13.8.5.11               REPORTING PERTINENT INFORMATION:

                A.            At the request of the superintendent, an insurer authorized to write any insurance in this state to which this rule applies shall submit data to the superintendent establishing the relationship of aggregated premiums actually charged to policyholders by the insurer for each line of commercial insurance to the aggregate premium that would have been produced by the insurers’ filed unmodified rates for that line of commercial insurance. A rate service organization may file the data on behalf of the insurer.

                B.            The rate modification plan filed by the national council of compensation insurance shall be for workers’ compensation insurance. The national council of compensation insurance shall perform an independent audit of insurer records to verify accurate recording at the policy level and tabulation of total debits and credits. The national council of compensation insurance shall annually submit data to the superintendent establishing the relationship of aggregated premiums actually charged to policyholders by insurers for workers’ compensation insurance to the aggregate premium that would have been produced by the insurers’ filed unmodified rates.

[2/1/95; Recompiled 11/30/01]

 

13.8.5.12               RATE COMPLIANCE EXAMINATIONS:  To determine compliance with this rule, the superintendent may order a rate compliance examination be made of any insurer to which this rule applies.

[2/1/95; Recompiled 11/30/01]

 

13.8.5.13               PENALTIES:  Any insurer that fails to comply with the provisions of this rule shall be subject to the penalties or sanctions provided in the Insurance Code.

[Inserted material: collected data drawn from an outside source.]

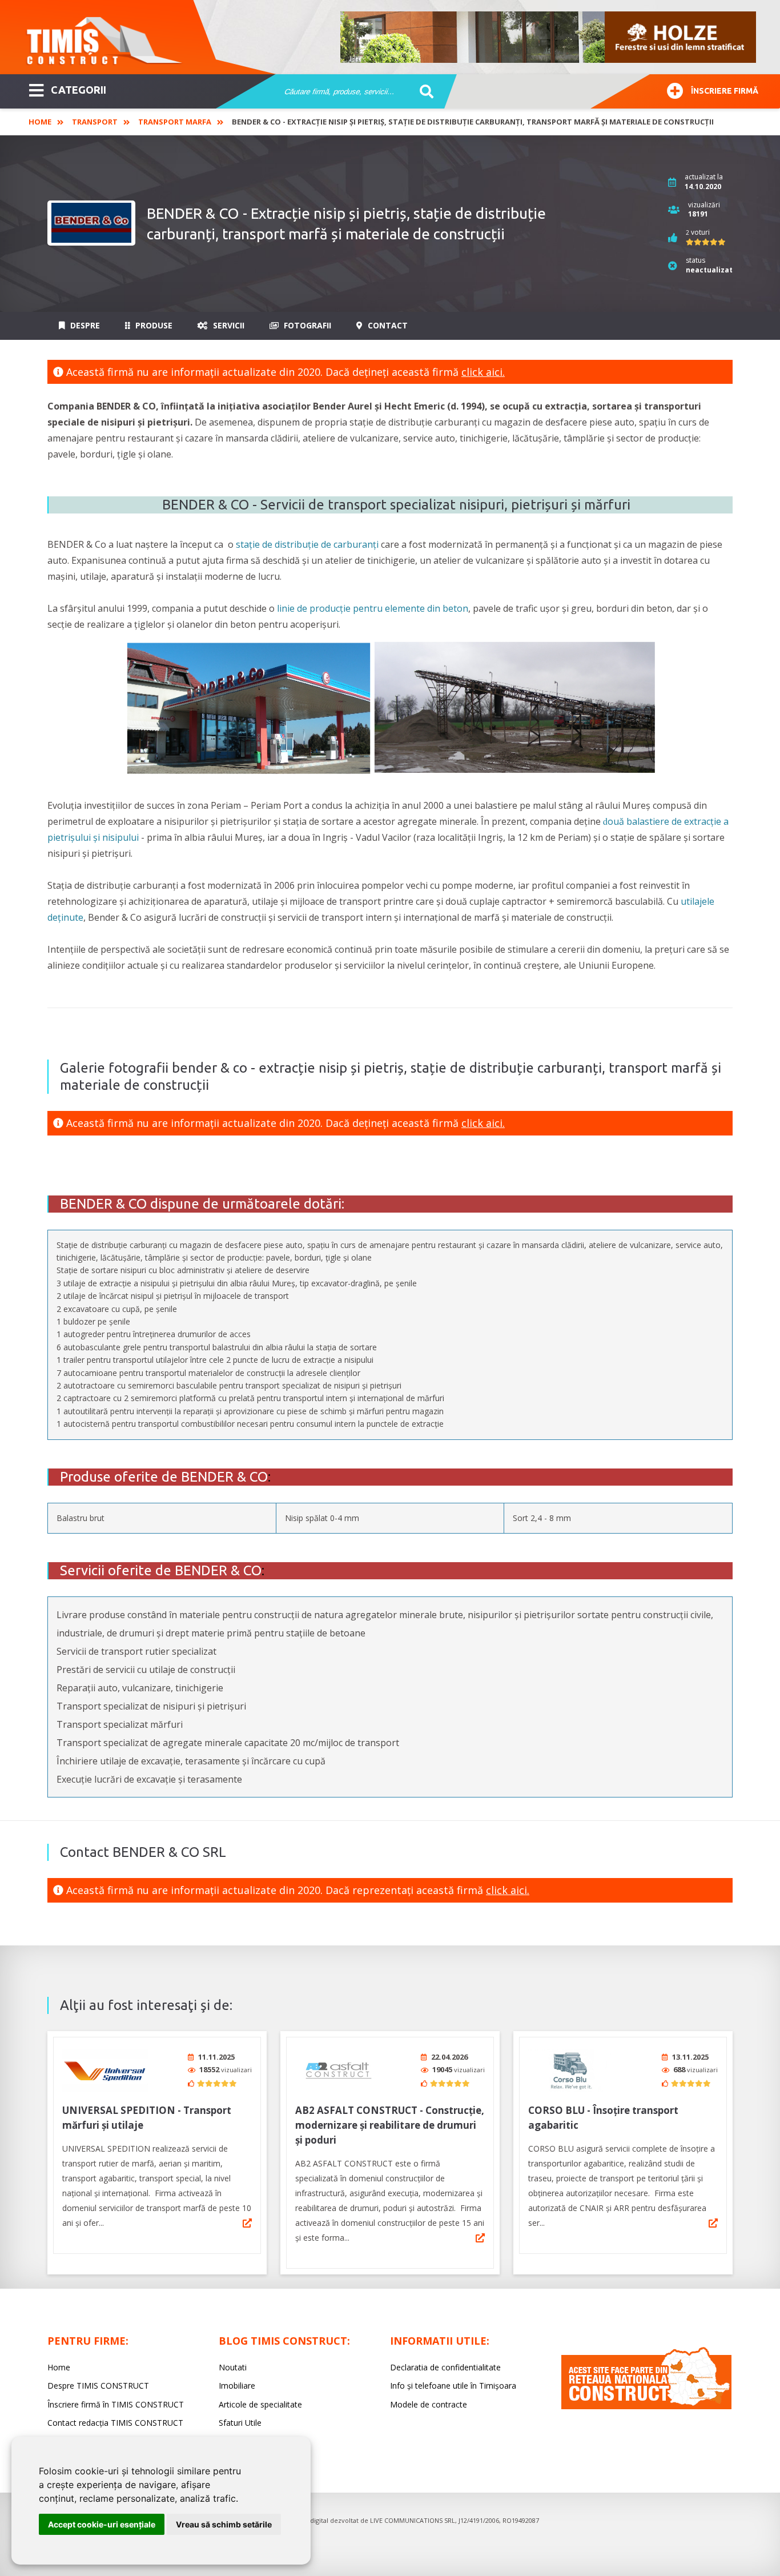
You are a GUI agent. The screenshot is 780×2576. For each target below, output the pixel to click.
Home (40, 122)
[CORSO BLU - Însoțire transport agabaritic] (571, 2070)
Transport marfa (174, 122)
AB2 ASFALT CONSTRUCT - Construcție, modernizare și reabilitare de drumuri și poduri (389, 2125)
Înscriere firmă (724, 90)
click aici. (483, 372)
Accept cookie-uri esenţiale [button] (101, 2524)
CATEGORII (78, 89)
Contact (386, 325)
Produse (152, 325)
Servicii (227, 325)
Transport (95, 122)
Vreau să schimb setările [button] (224, 2524)
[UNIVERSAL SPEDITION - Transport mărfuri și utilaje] (105, 2070)
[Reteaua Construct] (646, 2406)
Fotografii (306, 325)
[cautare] (423, 92)
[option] (548, 37)
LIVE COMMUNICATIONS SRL (412, 2520)
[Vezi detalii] (247, 2223)
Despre (84, 325)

[2/1/95; Recompiled 11/30/01]

 

13.8.5.14               TRANSITION:

                A.            Any new insurance program to which this rule is applicable, instituted on or after the effective date of this rule, must meet all requirements of this rule.

                B.            Insurers must use only filed and approved programs. Insurers currently offering insurance programs to which this rule is applicable shall file revised rate modification plans, experience rating plans, and revised base rates to minimize the impact on policyholders, if necessary, to meet the requirements of this rule. Workers’ compensation filings should be made at least 90 days in advance of the effective date of this rule. All other applicable insurance programs should be filed at least 60 days in advance of the effective date of this rule.

[2/1/95, 4/1/97; Recompiled 11/30/01]

 

HISTORY OF 13.8.5 NMAC:

Pre-NMAC History:  The material in this part was derived from that previously filed with the State Records Center:

SCC 94-05-IN, Rate Modification Plan Rule, filed 12/30/94.